The ache spread until every part of me tingled with the need to comfort him. He wouldn’t respond well to a hug, but words could be just as, if not more, powerful. “Don’t pity me, Stella,”
he said, tone dry. “I prefer being alone.” “Maybe, but there’s a difference between being alone and being alone.” The former was the absence of physical company; the latter was the absence of emotional and interpersonal support. I liked being alone too, but only in the first sense of the word. “It’s okay to feel sad,” I added softly. “I promise I won’t tell anyone.” I didn’t ask how his parents died. I could tell we were already stretching the limits of his willingness to share, and I didn’t want to destroy the fragile intimacy of the moment. Christian stared at me with an imperceptible expression. “I’ll keep that in mind,” he finally said, his voice a shade rougher than usual. I expected him to end the conversation there, but to my surprise, he continued without me prompting him. “My father was the reason I got into computers. He was a software engineer, and my mother was a school administrator. In many ways, they were the quintessential middle-class American family. We lived in a nice suburban house.
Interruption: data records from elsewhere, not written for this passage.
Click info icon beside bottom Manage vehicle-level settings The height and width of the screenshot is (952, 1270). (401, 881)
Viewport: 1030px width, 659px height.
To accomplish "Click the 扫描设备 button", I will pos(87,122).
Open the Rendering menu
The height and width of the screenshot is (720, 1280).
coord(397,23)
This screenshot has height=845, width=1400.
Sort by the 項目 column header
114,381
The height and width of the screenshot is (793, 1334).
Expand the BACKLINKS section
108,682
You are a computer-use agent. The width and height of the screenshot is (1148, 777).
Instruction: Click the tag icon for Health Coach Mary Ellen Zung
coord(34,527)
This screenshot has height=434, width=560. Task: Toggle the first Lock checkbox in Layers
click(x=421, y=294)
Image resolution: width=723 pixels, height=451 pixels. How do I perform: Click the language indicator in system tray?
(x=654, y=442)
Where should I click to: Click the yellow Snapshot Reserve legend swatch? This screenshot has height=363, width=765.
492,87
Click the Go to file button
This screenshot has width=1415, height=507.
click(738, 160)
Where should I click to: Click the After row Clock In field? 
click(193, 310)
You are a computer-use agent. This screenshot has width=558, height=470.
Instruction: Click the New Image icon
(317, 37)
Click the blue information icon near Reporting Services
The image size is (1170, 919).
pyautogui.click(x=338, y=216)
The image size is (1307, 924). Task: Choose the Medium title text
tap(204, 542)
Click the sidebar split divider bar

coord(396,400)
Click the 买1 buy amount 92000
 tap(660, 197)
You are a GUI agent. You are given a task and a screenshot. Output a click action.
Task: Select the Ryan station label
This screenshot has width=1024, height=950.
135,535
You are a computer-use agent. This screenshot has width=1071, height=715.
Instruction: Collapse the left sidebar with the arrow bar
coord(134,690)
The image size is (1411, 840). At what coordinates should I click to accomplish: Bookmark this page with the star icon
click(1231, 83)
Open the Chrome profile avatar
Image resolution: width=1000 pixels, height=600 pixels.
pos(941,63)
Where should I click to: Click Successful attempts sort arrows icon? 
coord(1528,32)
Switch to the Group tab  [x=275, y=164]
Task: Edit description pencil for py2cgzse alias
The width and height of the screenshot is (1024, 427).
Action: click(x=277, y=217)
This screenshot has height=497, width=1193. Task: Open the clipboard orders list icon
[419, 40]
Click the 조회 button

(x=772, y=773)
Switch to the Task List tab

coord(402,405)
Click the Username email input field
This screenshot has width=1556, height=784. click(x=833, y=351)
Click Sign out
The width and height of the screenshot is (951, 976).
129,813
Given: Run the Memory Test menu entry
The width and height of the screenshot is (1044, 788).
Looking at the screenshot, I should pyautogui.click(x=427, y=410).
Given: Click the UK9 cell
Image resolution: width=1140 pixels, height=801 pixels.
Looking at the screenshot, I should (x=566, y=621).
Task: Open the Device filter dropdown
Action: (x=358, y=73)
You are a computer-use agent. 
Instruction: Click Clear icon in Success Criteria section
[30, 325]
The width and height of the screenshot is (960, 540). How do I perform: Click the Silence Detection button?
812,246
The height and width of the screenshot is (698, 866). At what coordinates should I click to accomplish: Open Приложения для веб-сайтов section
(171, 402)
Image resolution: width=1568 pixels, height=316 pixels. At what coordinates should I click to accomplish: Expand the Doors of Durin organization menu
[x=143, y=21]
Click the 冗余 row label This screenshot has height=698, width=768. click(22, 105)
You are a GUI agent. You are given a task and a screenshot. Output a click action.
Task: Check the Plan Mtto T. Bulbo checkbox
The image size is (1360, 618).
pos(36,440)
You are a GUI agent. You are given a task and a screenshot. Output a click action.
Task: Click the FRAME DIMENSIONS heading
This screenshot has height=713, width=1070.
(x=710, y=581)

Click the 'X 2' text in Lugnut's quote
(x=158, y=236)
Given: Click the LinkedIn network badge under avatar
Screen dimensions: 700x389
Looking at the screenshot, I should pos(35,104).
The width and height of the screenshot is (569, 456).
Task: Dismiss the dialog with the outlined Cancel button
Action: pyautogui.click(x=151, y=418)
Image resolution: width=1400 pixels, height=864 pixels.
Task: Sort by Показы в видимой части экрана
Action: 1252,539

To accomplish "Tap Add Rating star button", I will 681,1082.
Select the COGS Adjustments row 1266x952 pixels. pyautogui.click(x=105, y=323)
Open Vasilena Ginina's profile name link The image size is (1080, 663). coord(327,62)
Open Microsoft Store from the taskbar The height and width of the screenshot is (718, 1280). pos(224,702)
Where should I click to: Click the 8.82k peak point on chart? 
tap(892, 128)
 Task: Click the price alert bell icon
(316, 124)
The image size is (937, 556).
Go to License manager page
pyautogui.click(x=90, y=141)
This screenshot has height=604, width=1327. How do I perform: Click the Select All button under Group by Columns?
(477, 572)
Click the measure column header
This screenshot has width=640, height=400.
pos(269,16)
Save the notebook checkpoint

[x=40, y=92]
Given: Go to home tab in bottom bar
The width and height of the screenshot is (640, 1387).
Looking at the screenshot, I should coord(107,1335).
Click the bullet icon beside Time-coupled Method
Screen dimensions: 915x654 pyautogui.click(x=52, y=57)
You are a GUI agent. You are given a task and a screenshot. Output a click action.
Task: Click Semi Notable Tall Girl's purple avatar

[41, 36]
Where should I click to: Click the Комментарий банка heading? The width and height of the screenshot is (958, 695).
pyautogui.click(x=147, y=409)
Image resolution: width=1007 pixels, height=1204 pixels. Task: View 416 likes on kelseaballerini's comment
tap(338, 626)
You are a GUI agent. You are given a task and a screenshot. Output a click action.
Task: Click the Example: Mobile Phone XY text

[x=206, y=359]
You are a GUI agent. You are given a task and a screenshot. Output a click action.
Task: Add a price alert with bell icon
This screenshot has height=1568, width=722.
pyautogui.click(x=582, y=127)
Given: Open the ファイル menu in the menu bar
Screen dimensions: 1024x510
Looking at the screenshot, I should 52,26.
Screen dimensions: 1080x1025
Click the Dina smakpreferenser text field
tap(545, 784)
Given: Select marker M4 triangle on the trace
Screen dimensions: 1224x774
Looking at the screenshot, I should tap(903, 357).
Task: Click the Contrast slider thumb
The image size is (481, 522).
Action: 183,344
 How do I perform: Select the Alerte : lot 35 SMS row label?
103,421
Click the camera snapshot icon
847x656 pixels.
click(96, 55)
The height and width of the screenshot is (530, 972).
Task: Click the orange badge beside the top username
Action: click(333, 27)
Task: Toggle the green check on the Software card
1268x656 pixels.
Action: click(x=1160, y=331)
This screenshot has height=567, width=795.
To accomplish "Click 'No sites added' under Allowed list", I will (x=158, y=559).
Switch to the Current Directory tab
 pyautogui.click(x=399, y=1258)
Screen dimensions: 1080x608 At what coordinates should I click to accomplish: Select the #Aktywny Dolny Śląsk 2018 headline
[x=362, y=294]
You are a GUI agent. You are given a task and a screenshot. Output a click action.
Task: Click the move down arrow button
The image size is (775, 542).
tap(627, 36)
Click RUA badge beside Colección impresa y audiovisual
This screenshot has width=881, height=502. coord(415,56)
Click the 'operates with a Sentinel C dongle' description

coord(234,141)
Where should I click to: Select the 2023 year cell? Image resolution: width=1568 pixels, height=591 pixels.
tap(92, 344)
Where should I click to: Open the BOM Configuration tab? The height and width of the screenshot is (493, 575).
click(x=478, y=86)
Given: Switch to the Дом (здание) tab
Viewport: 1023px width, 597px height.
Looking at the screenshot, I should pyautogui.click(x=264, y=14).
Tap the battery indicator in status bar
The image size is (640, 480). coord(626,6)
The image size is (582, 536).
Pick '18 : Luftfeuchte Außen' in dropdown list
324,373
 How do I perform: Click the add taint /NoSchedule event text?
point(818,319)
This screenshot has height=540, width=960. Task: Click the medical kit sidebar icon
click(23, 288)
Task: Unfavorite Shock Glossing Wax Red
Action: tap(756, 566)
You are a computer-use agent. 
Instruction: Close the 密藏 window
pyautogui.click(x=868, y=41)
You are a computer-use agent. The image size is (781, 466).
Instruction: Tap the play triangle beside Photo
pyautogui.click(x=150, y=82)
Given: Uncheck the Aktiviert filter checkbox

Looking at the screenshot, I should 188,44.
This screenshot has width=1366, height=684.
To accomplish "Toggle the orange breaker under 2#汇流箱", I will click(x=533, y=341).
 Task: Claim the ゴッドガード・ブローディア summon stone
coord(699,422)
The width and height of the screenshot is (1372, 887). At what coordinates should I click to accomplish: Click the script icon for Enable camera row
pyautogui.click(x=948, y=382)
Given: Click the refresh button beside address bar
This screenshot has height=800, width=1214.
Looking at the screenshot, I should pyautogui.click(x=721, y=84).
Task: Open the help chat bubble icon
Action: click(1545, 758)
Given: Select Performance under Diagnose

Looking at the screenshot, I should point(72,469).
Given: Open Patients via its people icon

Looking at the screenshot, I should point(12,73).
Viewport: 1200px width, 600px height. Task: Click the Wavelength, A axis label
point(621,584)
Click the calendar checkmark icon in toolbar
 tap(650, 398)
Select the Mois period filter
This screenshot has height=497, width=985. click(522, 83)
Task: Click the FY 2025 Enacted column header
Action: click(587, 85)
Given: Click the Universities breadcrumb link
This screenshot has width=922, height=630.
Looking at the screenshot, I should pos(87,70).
I played Little League, and every Friday night, we ordered pizza and played board games.” I held my breath, so entranced by the rare glimpse into his childhood I was afraid to breathe in case it broke the spell. “The only thing that didn’t fit into this picture,” Christian said, “was their relationship. My parents loved each other. Madly. Deeply. More than anyone else on the planet.” Of all the things I’d expected him to say, that didn’t even rank in the top thousand, but I swallowed my questions and let him continue. “I grew up hearing the crazy tales of their courtship. How my father wrote my mother a letter every day while he was studying abroad and trekked two miles to the post office in the mornings because he didn’t trust the university mailing system. How she ran away from home when her parents threatened to cut her off if she didn’t break up with him because they’d wanted her to marry the son of a wealthy local businessman instead. She eventually made up with my grandparents, but instead of throwing a big wedding, my parents eloped and moved to a little town in Northern California. They had me less than a year later.” The haze of memories darkened Christian’s eyes.